Illustrator: Ana Salguero
Author: Gloria Ruiz Blanco

More News: brightnessmag.org

In the present article we are going to unite, through fire, two stories separated in time. On the one hand, we unite the story of Cinderella, one of the most famous fairy tales in the world. On the other hand, we join the vestal virgins of Ancient Rome, very important and representative female figures of this great empire.

Illustrator: Ana Salguero
Illustrator: Ana Salguero

Cinderella.

Cinderella is one of the oldest fairy tales in the oral tradition. It is also a tale that has been developed in very different parts of the world from Egypt, China, India and Europe.  In 1893, the author MR Cox collected a total of 345 variants of this story, although it is estimated that there are currently around seven hundred versions.

In this article we will focus on Giambattista Basile’s version, Cinderella’s Cat published in Lo cunto de li cunti also known as The Pentameron, in 1634.

Giambattista tells us the story of Zezolla, the daughter of a widowed prince, who remarries another woman. The prince is jealous of the little Zezolla and the girl, in turn, feels a certain animosity towards her father’s wife. The little girl confesses to her wet nurse that she wishes she were her mother and between the two of them they devise a plan to murder this wife and carry it out.

Zezolla’s father marries the wet nurse and, to everyone’s surprise, she is accompanied by her six daughters. Soon, the third wife begins to reject Zezolla and put her daughters first. In the end, she strips Zezolla of  her  luxuries and makes her the housekeeper.

Such is the degradation she suffers that she loses her name and gets it changed to the nickname Cinderella Cat. This nickname is given to her because she sleeps in the kitchen, next to the fireplace among the ashes of the fire.

Zezolla’s suffering will be consoled by a fairy godmother who is born from a date she plants herself. The fairy godmother dresses her in luxurious dresses so that she can go to the palace balls. There the young woman falls in love with the King but always at every dance she runs away to her home. In one of these escapes she loses one of her shoes. The king orders that the shoe must be tried on in all the ladies of the kingdom until the owner is found. When Zezolla tries on the shoe he discovers that she is the owner and the king marries her on the spot.

◆ **DATA EXTRACT**:

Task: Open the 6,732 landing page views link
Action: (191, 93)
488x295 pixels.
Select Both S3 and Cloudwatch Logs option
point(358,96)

◆ **REQUIRED TASKS**:
[A] According to the Cinderella article, how many variants of the story did MR Cox collect in 1893?
[B] From the Cinderella article, extract the passage word for word, beginning at the words "Cinderella is one" and stopping after "Pentameron, in 1634.".

◆ **SOLUTIONS TO THE EXERCISE**:
[A] MR Cox collected 345 variants.

[B]
Cinderella is one of the oldest fairy tales in the oral tradition. It is also a tale that has been developed in very different parts of the world from Egypt, China, India and Europe.  In 1893, the author MR Cox collected a total of 345 variants of this story, although it is estimated that there are currently around seven hundred versions.

In this article we will focus on Giambattista Basile’s version, Cinderella’s Cat published in Lo cunto de li cunti also known as The Pentameron, in 1634.